Given entries below:

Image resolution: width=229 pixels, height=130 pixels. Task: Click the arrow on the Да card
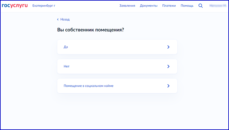(168, 47)
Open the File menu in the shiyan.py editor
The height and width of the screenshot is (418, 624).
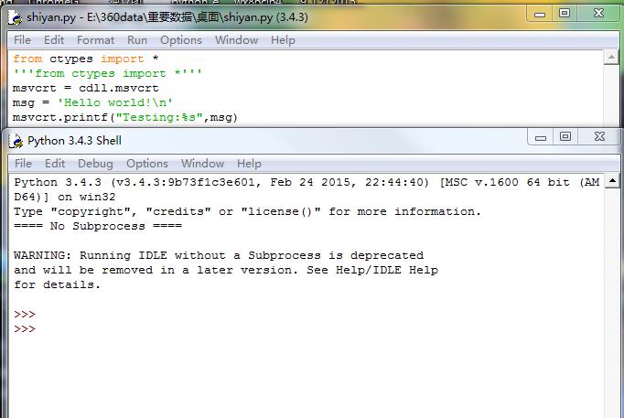click(23, 39)
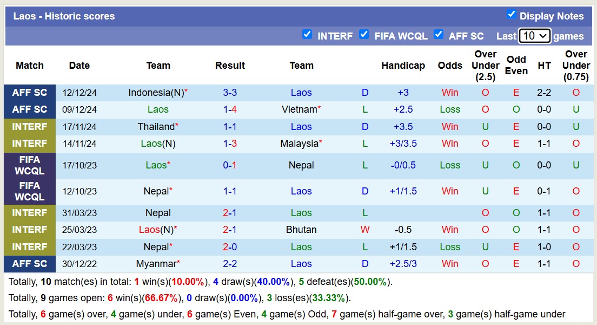Open the Thailand team page
This screenshot has height=325, width=597.
point(156,127)
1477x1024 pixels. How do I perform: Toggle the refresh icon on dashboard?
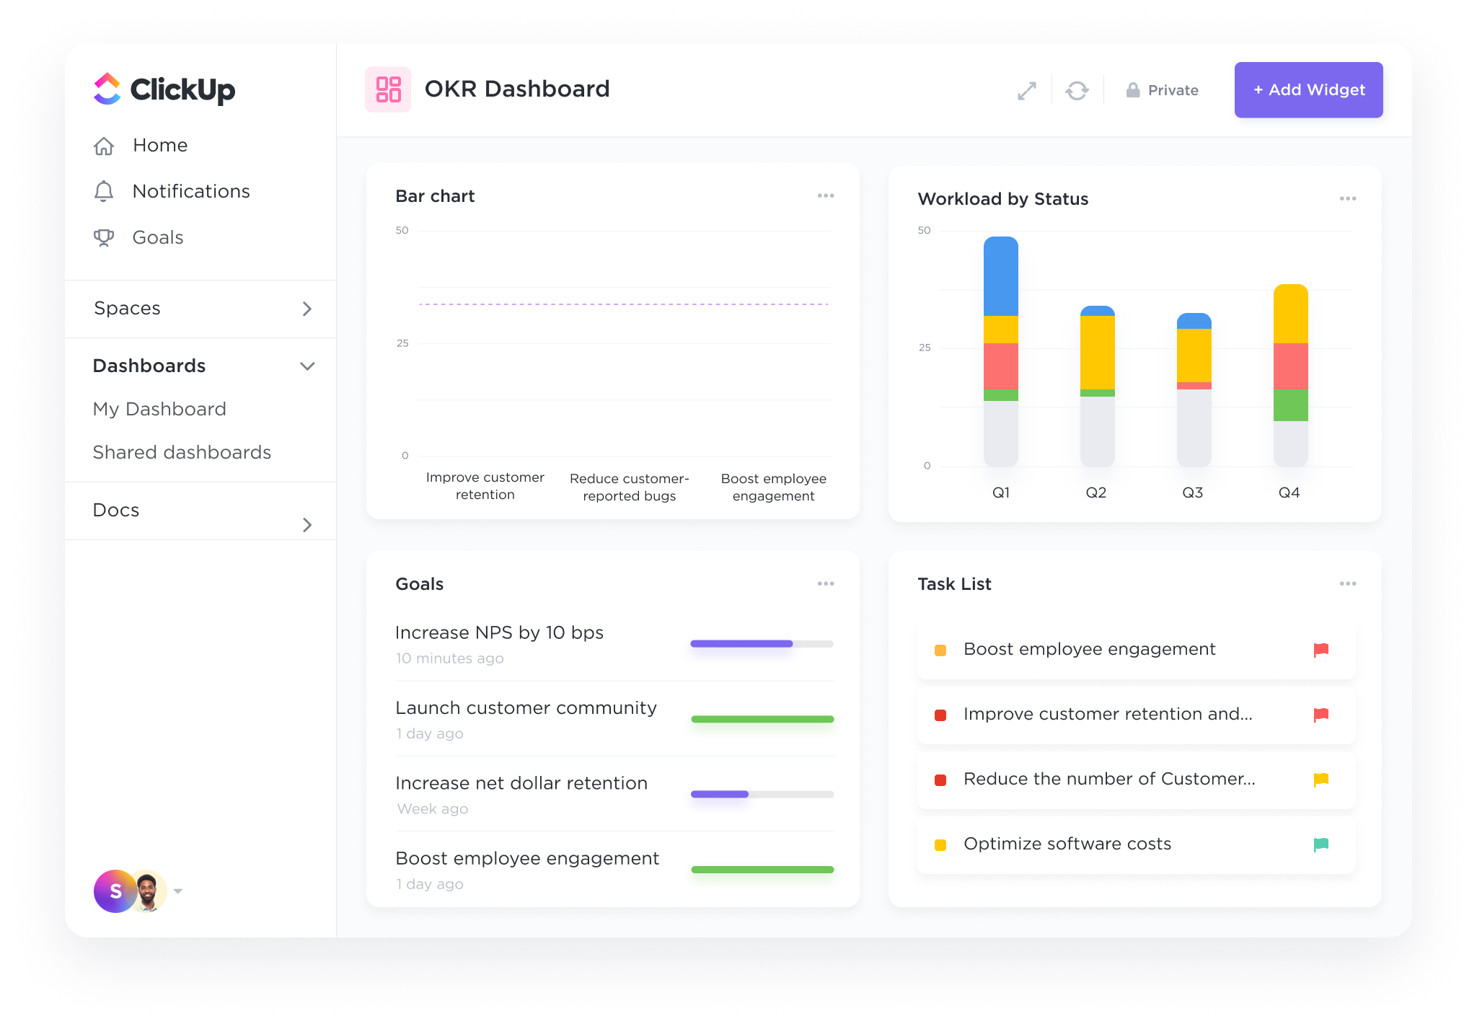click(x=1079, y=90)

End of Given entries.

Problem requirements:
Verbatim repeat, images removed: give each entry again exactly as it reads.

Solution for this exercise:
Image resolution: width=229 pixels, height=130 pixels. Task: Click the arrow on the Да card
(168, 47)
Open the File menu in the shiyan.py editor
The height and width of the screenshot is (418, 624).
click(23, 39)
Open the Thailand team page
This screenshot has height=325, width=597.
point(156,127)
1477x1024 pixels. How do I perform: Toggle the refresh icon on dashboard?
click(x=1079, y=90)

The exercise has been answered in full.